Until now it has locked up more drug offenders per capita than any other
state, at 115 people per 100,000 population. This means that California
has been locking up an estimated 36,000 nonviolent people a year who have
been busted for possessing illicit substances. It costs a lot of money and
takes a harsh toll on society to make criminals out of people who are not
criminals. It is very foolish for a society to treat its non-criminal
citizens as if they were both criminal and the enemy. And it doesn’t
work. The voters of California have had the courage and good sense to face
such foolishness, to end it and to move beyond it. The rest of the country
and the world would do well to pay attention to this small step in a good
direction.
The
treatment mandated by Proposition 36 ranges from simple counseling to time
in a rehabilitation center. Drug offenders who want to stay out of jail
will be required to enter a conditional guilty plea. They will then be
supervised during treatment and their records will be cleared if they
complete treatment. In some California counties, people in treatment are
tested as many as six times a week. This is the root of one of the major
debates about and criticisms of the measure---that the testing costs too
much and there is no money set aside for it. But the cost of treatment and
testing is minuscule compared to the money being spent in the "war on
drugs." Since George Bush became President the federal expenditure on
this war has jumped from $6.7 billion to $12 billion. The states are
spending another $40 billion a year on this endless war that can never be
won. These figures do not include the money the United States is spending
on military aid to countries like Columbia and Peru under the guise of
combating the war on drugs. Nor does it include the money spent to build
and maintain new prison facilities to accommodate nonviolent drug users.
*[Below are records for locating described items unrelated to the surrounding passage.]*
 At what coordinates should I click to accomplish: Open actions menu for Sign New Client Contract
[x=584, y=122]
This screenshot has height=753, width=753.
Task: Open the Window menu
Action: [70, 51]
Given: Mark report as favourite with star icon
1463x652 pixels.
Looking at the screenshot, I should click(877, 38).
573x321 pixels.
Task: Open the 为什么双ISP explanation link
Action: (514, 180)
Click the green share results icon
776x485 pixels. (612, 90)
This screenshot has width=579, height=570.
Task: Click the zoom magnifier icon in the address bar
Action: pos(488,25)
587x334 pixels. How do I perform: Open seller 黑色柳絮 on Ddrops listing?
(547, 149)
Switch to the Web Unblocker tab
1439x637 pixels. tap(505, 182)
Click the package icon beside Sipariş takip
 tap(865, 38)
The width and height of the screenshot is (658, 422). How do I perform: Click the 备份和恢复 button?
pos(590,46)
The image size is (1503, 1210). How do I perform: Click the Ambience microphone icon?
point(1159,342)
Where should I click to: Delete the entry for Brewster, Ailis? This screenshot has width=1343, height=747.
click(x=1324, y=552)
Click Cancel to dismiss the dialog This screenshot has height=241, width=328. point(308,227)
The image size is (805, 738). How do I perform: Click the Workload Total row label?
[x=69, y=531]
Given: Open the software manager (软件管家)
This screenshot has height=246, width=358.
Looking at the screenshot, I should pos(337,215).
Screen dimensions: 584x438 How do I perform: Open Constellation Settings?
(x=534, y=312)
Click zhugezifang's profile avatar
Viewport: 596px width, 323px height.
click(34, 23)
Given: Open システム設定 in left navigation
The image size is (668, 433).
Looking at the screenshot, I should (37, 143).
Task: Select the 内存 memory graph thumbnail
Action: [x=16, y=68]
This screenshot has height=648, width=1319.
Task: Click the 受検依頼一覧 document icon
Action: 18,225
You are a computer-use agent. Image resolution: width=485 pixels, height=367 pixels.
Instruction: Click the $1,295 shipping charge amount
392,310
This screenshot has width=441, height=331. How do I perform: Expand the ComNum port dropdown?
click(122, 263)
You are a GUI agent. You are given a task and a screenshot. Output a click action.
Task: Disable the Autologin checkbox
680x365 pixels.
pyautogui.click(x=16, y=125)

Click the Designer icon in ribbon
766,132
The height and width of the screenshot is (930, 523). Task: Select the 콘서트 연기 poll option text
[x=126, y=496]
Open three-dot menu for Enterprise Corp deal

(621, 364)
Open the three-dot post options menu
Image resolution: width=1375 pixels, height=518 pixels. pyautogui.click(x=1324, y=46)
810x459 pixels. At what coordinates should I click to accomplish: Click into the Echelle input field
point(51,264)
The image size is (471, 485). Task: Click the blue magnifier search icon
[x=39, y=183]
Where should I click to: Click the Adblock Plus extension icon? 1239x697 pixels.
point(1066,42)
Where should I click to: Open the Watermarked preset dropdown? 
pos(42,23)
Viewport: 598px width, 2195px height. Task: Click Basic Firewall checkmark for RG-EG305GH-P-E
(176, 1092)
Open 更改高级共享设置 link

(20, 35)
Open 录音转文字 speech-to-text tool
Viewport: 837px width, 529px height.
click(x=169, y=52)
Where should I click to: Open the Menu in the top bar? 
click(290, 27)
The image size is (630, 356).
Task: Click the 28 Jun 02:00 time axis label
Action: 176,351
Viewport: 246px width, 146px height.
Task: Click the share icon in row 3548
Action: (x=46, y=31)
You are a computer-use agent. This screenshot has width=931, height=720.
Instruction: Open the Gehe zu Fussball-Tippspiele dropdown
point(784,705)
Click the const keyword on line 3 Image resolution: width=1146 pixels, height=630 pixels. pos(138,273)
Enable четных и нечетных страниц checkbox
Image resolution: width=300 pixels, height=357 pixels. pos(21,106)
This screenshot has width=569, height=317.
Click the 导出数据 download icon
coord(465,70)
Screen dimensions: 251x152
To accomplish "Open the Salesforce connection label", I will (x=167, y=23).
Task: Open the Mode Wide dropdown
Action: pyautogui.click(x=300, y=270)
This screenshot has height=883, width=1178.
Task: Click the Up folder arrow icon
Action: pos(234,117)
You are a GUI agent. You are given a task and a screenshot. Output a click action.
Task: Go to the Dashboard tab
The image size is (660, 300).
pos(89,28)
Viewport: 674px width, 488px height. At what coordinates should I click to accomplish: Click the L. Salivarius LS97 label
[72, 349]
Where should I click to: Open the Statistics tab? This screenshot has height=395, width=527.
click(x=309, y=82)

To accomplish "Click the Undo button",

Nor does it include the economic and human cost to the families of people
locked away like criminals for non criminal behavior.
If the
United States put $60 billion into its tattered public education system
and into treatment for drug abuse instead of into war, it would actually
address the problem of drugs in America as the war on drugs does not and
cannot.
More
education and treatment might bring to the surface the hidden but very
real social costs caused by the hypocrisy of the war on drugs as seen in
the following factoids: each year in America about 150,000 people
die from alcohol; each year about 450,000 die because of tobacco; each
year about 100,000 die from legal prescription drugs; each year about
3,000 die from heroin and cocaine combined; and each year approximately 0
die from the effects of marijuana. If the war on drugs was about
protecting the citizens of America from the consequences of drug abuse,
then that war would rightly be focused on tobacco and alcohol. That is not
going to happen (nor should it), but it casts an interesting light on, and
calls into question, what the war on drugs is really about.
In a
hundred years the war on drugs will be properly viewed in the same regard
as most (but certainly not all) informed people view America’s shameful
witch trials in Salem and Europe’s more extensive but equally nefarious
witch hunts a few centuries ago. While burning witches alive is certainly
less expensive than waging war, they are of a kind. They are rooted in
superstition and ignorance and fear, carried out in violence to both
individual and society, and maintained by an insanity in high (and low)
places.
With
Proposition 36 California, once again, leads the way.